Short exercise: Edit everything from the start of the lines down to the line containing "tap(105, 98)" so that "screenshot" becomes "screen image", with all else kept the same. Leave the pictures out of your answer.

######

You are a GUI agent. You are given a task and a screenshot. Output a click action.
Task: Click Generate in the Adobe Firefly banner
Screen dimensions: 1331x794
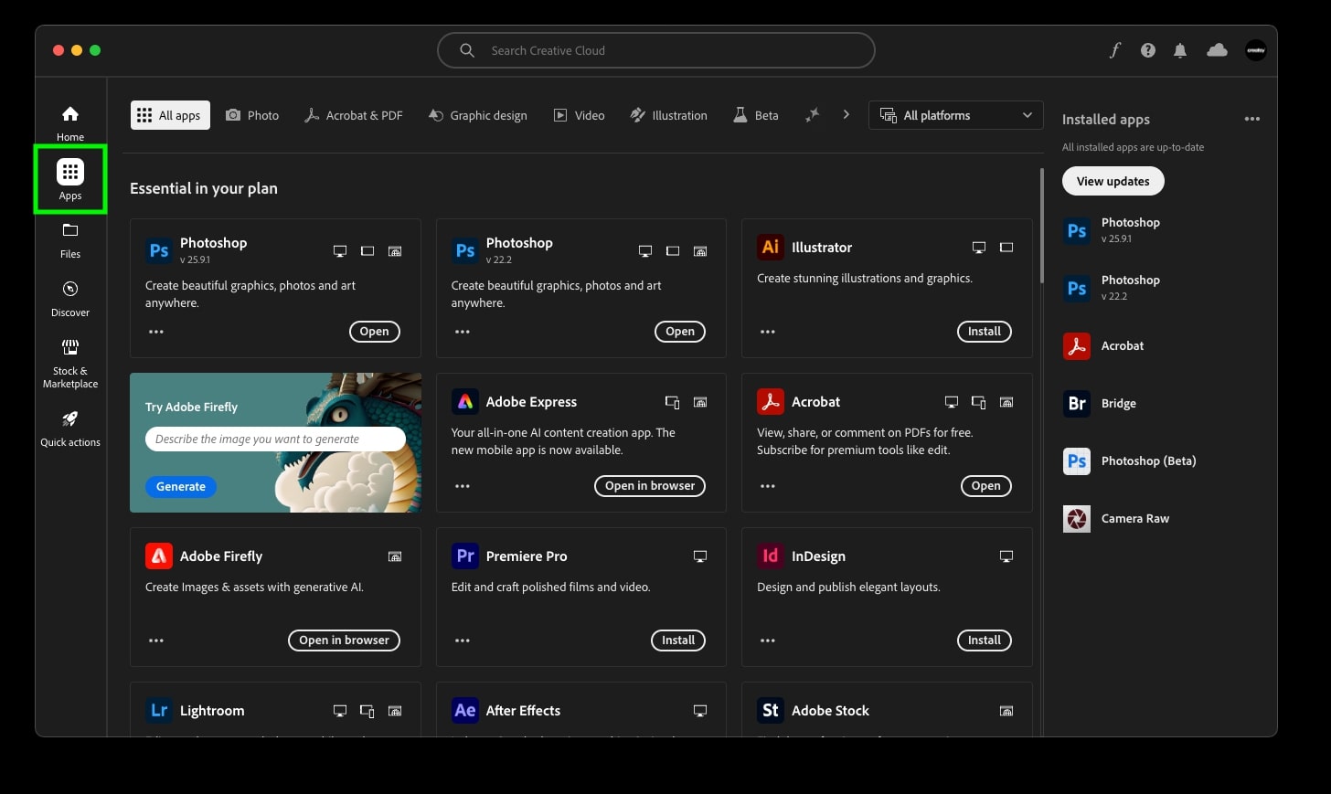(180, 486)
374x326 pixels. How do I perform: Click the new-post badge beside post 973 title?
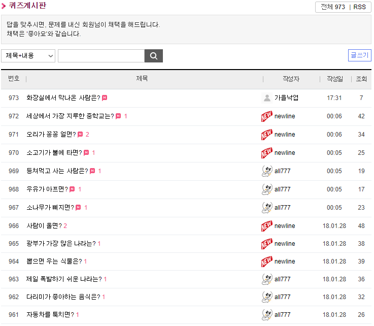tap(105, 98)

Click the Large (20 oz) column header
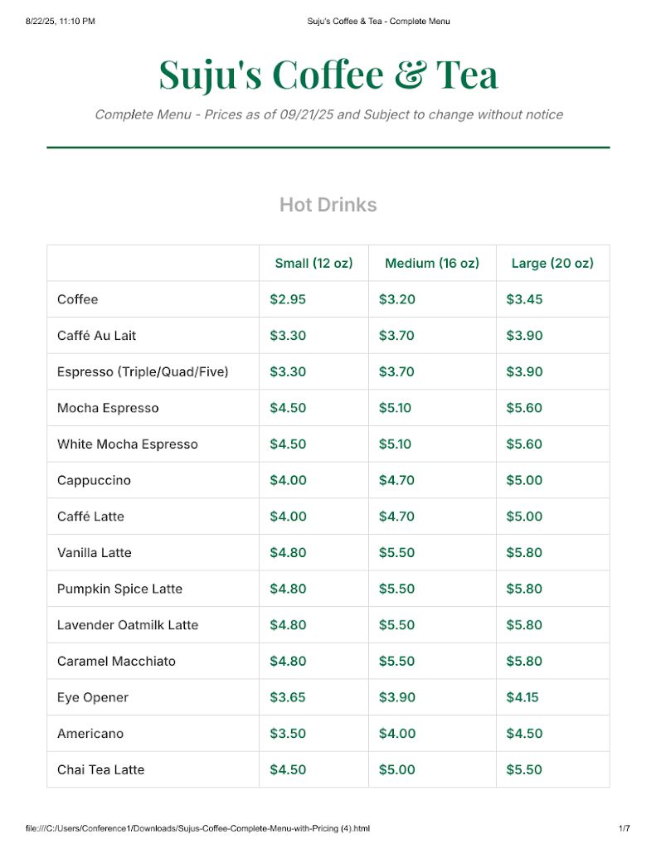pyautogui.click(x=552, y=264)
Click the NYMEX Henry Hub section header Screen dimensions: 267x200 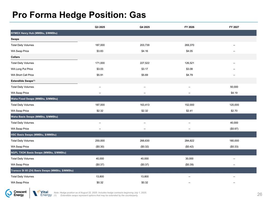[34, 33]
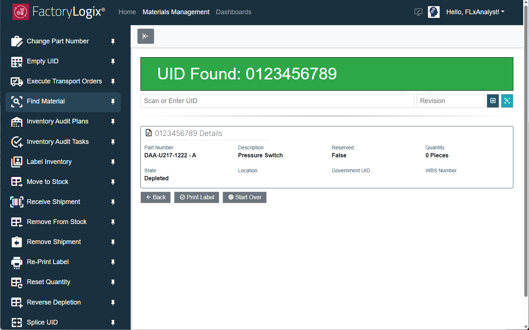Screen dimensions: 529x330
Task: Switch to the Home tab
Action: click(127, 12)
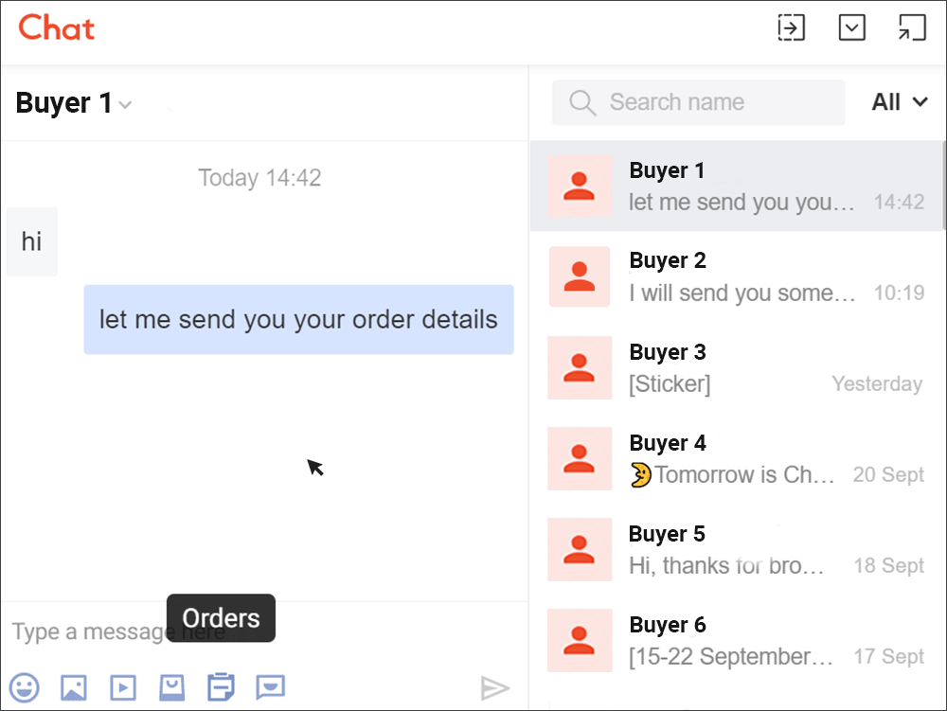Click the Orders tooltip label

tap(220, 618)
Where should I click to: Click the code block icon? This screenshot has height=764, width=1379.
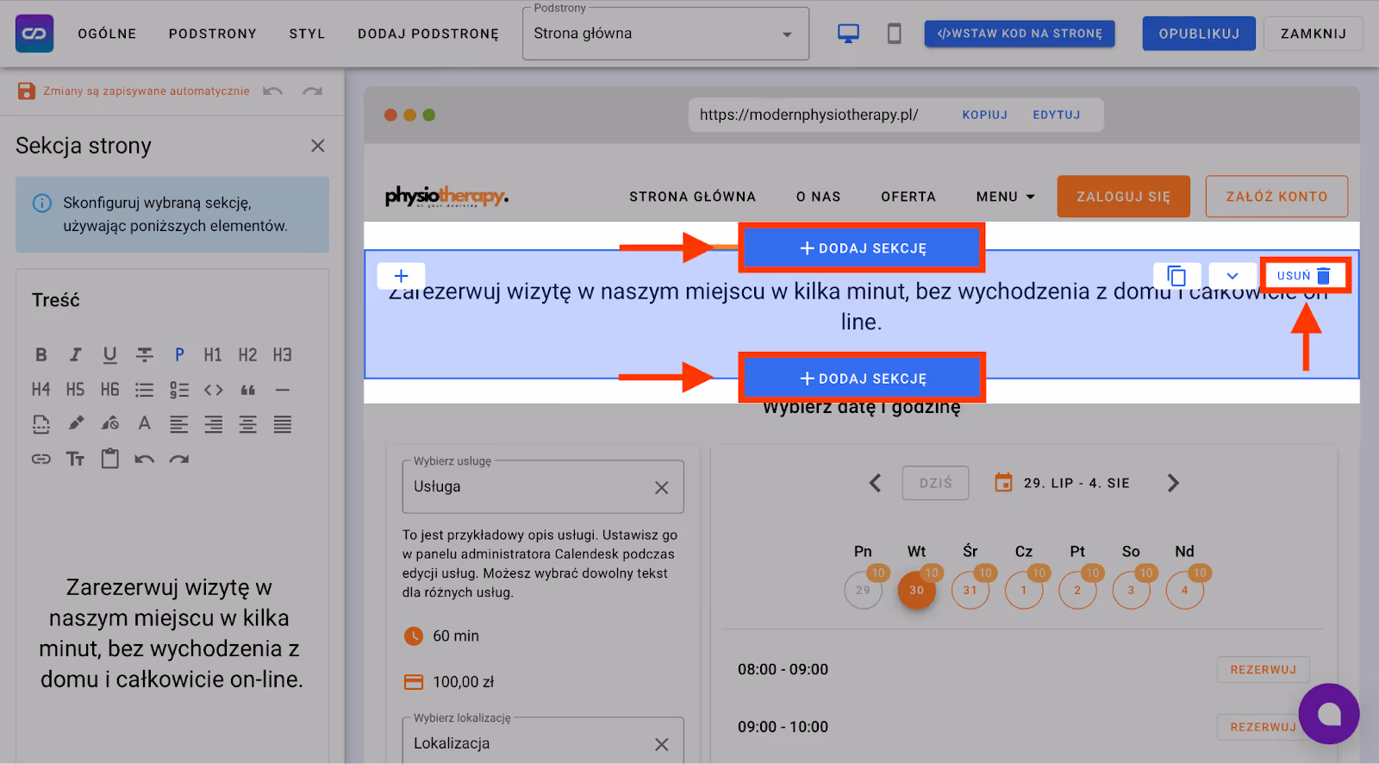(x=214, y=390)
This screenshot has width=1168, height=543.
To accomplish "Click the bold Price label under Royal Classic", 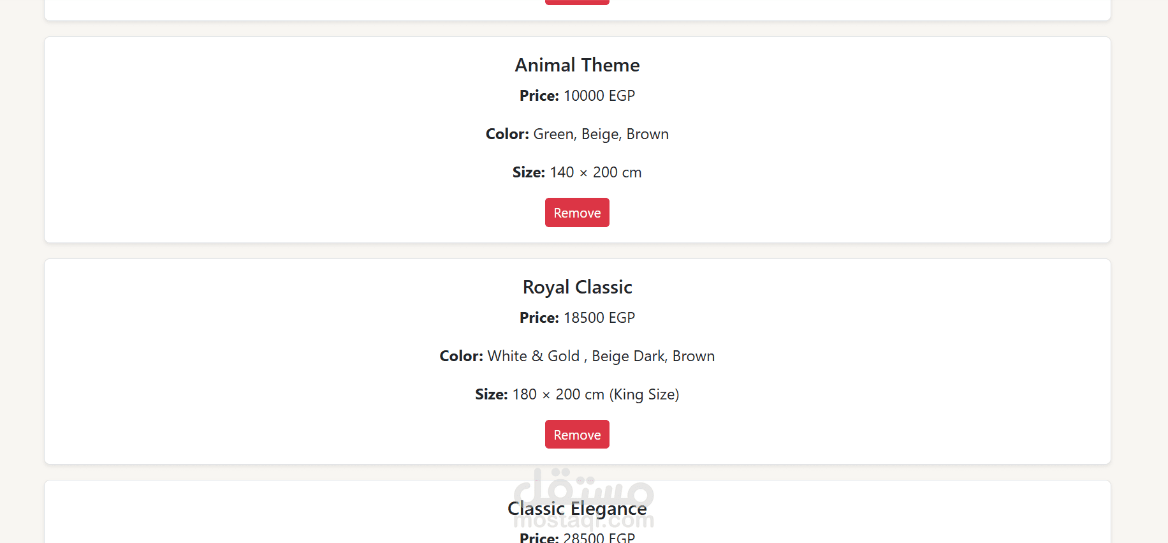I will 539,318.
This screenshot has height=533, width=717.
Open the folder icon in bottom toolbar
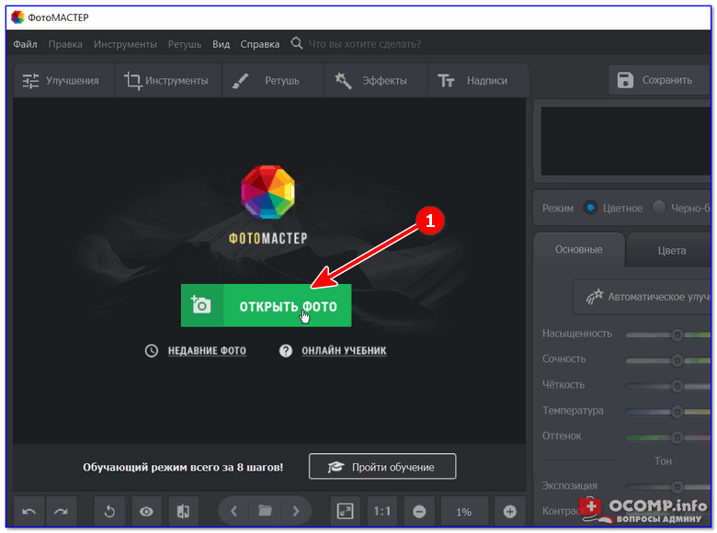[265, 511]

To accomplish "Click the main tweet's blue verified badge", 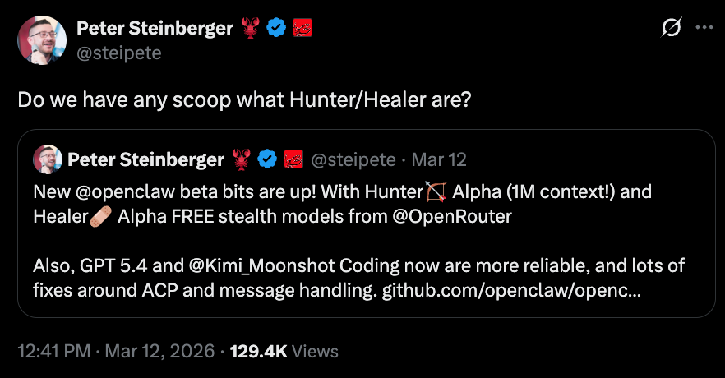I will point(277,29).
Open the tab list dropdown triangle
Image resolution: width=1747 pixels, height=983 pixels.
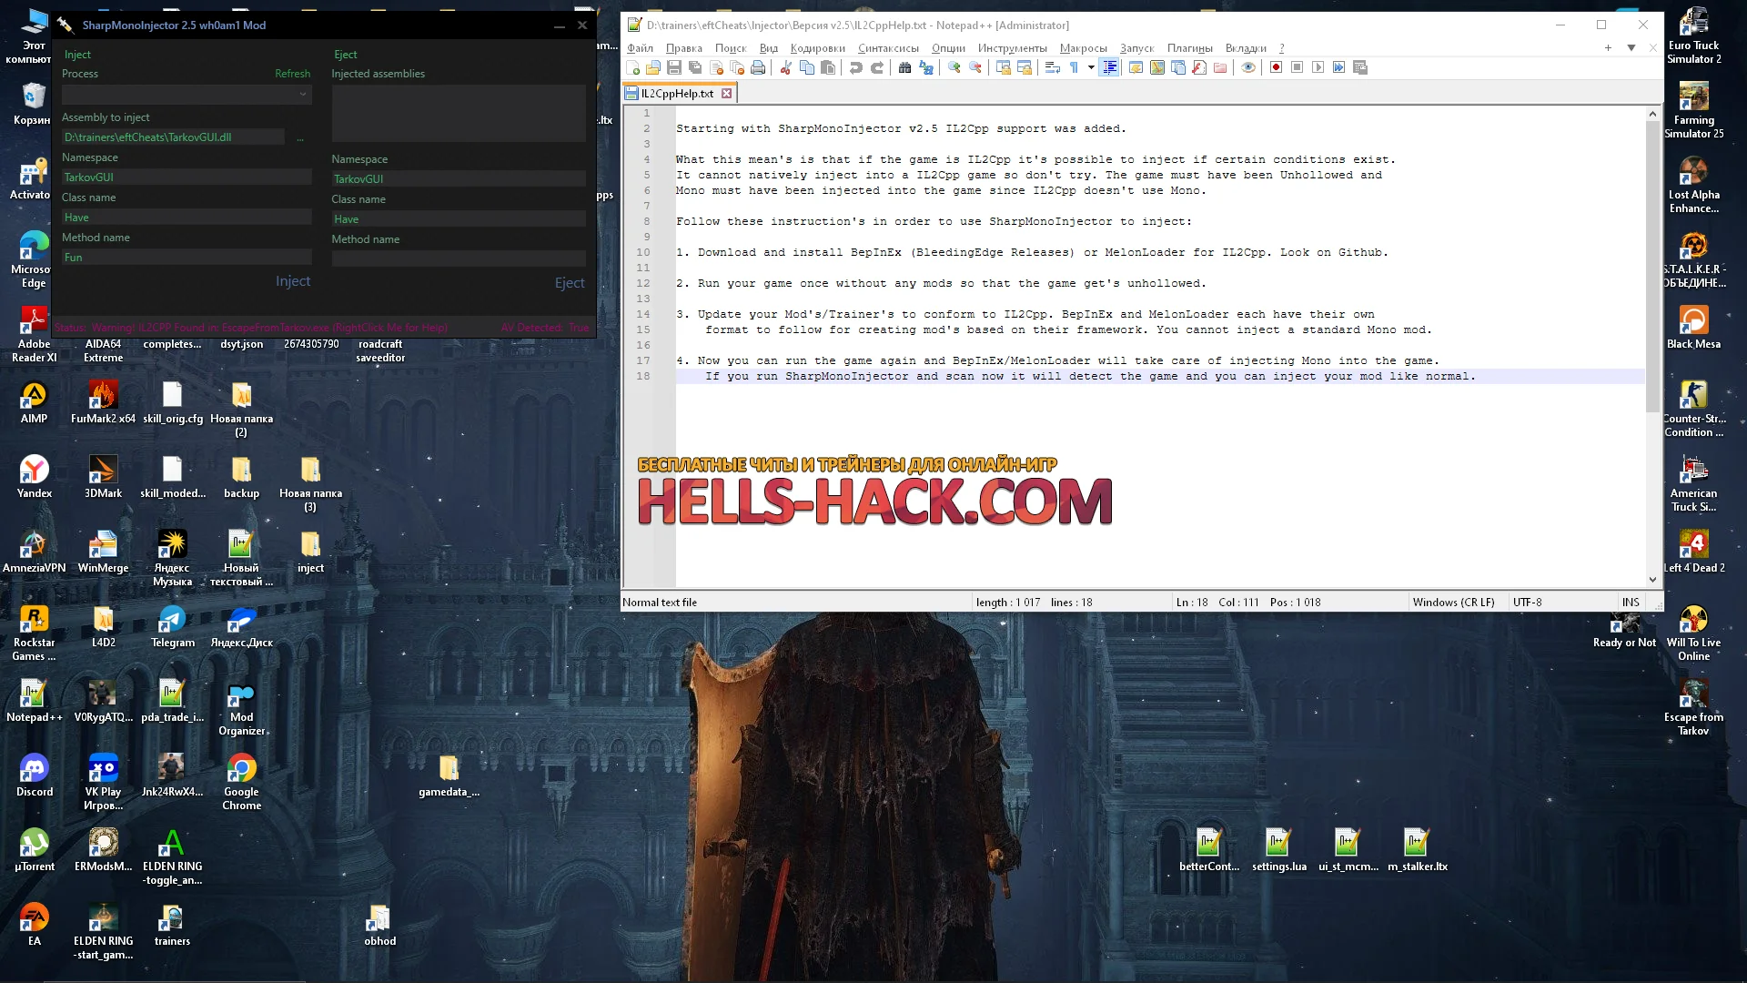[x=1631, y=47]
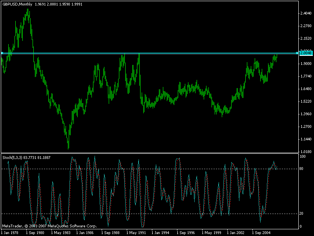Screen dimensions: 314x236
Task: Select the right anchor handle of the horizontal line
Action: [x=297, y=53]
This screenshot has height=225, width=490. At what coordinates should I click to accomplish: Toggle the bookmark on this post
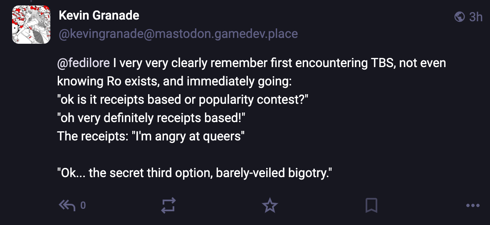[371, 205]
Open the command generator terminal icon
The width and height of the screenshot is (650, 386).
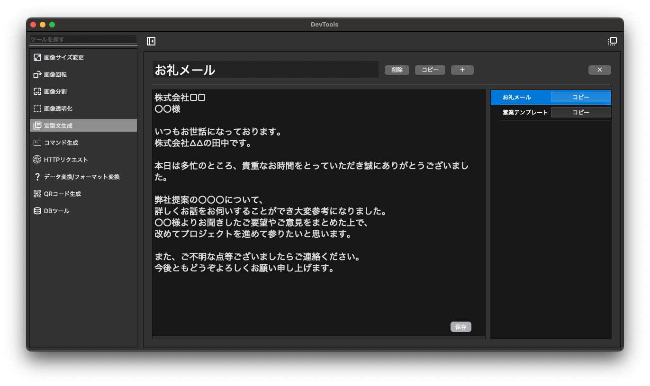(37, 143)
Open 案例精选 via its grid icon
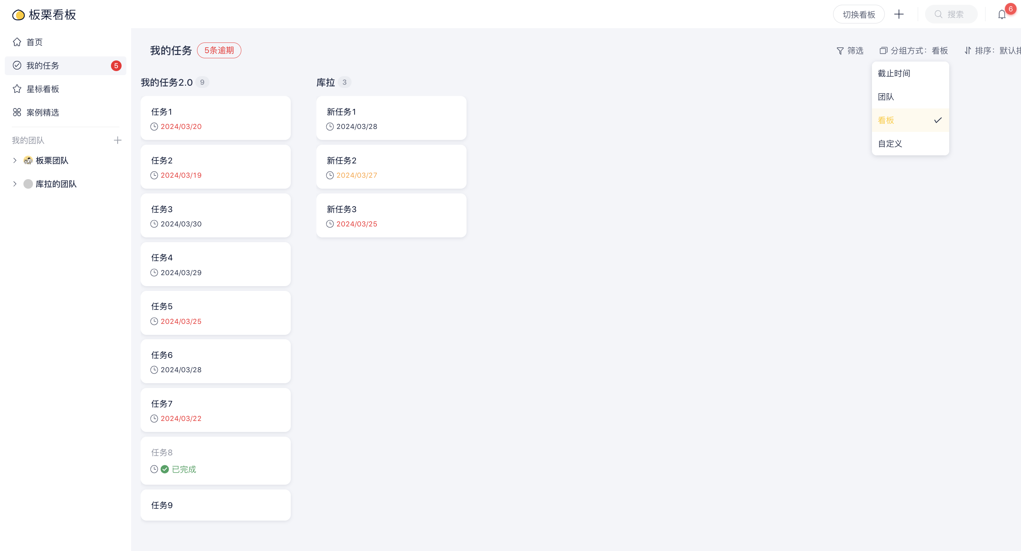 point(17,112)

######

Written response:
You are a GUI agent. You are given a task and a screen image. Output a click action.
Task: Click Generate in the Adobe Firefly banner
Screen dimensions: 1331x794
(180, 486)
374x326 pixels. How do I perform: Click the new-post badge beside post 973 title?
tap(105, 98)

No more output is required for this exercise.